[Collected data]
▶

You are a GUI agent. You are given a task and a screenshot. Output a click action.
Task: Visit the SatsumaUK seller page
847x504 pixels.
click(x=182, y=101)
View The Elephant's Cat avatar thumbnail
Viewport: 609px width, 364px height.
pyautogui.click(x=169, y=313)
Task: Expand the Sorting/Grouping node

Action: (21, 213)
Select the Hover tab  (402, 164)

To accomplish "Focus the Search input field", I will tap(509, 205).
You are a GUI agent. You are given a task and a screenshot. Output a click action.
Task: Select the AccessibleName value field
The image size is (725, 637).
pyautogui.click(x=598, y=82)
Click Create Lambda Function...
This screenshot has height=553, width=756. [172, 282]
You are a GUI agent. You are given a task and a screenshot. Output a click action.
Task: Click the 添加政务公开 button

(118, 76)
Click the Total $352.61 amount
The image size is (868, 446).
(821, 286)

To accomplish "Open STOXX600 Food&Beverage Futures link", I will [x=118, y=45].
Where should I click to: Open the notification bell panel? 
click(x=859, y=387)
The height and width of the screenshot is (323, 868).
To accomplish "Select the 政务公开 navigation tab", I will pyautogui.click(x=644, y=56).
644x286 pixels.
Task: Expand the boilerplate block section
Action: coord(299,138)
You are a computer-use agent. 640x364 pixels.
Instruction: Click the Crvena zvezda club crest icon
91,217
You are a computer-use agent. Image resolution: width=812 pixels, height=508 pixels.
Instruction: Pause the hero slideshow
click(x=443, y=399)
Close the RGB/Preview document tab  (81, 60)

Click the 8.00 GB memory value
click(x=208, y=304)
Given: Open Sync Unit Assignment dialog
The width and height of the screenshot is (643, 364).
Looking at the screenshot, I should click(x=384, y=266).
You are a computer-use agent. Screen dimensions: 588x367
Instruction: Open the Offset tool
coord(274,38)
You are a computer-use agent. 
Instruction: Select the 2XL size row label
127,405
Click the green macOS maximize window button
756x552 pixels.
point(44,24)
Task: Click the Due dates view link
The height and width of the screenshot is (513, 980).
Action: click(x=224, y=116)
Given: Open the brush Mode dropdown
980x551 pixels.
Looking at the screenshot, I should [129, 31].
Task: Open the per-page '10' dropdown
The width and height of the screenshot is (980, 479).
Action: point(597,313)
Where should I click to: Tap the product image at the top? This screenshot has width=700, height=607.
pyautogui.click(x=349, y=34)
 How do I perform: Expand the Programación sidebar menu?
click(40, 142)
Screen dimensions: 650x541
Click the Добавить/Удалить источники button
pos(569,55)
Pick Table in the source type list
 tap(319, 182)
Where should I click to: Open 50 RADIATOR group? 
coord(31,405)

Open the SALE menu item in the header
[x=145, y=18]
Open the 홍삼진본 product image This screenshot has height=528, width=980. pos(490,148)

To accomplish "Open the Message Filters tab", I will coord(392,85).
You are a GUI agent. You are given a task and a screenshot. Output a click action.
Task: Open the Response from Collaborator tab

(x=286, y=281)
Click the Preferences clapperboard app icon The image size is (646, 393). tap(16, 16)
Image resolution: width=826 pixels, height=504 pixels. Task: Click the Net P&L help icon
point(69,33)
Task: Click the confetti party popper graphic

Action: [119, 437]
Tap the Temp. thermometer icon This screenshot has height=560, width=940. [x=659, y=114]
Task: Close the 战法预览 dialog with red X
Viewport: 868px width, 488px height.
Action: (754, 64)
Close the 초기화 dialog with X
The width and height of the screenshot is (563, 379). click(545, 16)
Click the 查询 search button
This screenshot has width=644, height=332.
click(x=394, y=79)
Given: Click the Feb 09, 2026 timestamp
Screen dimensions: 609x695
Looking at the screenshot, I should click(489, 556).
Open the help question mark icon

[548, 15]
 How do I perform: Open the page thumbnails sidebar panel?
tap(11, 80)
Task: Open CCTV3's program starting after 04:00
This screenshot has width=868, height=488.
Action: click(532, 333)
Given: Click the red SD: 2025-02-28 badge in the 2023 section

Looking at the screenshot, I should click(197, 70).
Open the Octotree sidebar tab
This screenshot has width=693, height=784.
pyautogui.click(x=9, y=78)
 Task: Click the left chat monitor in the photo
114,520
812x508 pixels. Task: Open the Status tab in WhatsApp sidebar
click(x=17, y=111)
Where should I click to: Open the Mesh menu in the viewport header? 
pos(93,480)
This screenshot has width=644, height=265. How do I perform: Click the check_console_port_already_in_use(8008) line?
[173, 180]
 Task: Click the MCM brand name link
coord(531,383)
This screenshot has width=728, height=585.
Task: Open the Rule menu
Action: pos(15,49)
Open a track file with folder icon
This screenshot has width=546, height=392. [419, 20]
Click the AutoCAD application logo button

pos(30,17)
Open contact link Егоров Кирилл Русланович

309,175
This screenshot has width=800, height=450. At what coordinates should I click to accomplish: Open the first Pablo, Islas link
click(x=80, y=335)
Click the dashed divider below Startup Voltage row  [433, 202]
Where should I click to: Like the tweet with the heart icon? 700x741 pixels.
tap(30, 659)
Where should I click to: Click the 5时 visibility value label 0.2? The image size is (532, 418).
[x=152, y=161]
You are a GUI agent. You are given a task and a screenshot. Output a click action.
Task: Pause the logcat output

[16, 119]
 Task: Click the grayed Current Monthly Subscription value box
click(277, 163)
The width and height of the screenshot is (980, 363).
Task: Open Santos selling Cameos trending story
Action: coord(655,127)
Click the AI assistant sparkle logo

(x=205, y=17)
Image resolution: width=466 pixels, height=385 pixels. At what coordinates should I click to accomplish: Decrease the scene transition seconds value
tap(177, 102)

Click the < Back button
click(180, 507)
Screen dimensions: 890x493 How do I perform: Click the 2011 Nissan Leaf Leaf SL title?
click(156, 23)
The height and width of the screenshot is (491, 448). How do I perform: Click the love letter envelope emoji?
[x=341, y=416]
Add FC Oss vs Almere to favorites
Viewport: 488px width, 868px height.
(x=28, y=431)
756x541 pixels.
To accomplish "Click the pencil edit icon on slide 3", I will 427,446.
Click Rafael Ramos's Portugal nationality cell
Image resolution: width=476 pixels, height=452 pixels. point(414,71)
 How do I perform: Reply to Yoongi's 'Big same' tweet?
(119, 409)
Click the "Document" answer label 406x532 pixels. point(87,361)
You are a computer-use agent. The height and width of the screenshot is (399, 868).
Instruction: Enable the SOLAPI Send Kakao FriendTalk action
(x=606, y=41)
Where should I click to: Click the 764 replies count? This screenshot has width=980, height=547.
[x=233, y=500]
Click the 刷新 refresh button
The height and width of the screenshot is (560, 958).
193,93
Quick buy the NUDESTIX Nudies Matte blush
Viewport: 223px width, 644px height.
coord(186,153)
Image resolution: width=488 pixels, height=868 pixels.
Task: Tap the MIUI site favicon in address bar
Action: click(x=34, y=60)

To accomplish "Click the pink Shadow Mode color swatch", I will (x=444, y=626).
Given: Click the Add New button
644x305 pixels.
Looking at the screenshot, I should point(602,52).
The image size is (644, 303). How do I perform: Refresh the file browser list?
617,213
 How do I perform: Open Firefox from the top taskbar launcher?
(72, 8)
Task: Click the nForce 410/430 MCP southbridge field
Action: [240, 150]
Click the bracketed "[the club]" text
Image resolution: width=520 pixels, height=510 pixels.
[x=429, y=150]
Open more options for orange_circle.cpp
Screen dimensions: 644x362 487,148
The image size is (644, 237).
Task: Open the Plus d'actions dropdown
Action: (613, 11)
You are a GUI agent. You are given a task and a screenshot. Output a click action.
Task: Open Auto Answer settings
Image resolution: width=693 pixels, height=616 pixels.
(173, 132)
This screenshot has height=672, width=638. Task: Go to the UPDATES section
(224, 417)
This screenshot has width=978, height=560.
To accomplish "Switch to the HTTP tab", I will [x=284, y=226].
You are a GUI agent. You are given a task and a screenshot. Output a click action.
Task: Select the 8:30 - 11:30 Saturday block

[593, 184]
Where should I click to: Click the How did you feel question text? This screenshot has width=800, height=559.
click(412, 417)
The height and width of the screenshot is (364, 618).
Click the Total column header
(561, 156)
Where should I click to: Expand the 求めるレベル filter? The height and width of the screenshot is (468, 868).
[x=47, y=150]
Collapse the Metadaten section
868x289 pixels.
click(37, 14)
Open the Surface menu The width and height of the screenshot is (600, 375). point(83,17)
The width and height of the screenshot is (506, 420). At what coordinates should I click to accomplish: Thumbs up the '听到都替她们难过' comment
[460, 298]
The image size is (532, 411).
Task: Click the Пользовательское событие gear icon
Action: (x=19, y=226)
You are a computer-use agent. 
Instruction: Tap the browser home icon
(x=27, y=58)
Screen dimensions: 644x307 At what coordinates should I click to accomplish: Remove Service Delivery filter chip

◀

TASK :: Scan the records for lines that hold "computer", and reproduce each one you find.

RESPONSE ::
You are a computer-use agent. 640x364 pixels.
You are a computer-use agent. Image resolution: width=812 pixels, height=508 pixels.
You are a computer-use agent. Screen dimensions: 588x367
You are a computer-use agent. 
You are a computer-use agent. The height and width of the screenshot is (399, 868).
You are a computer-use agent. 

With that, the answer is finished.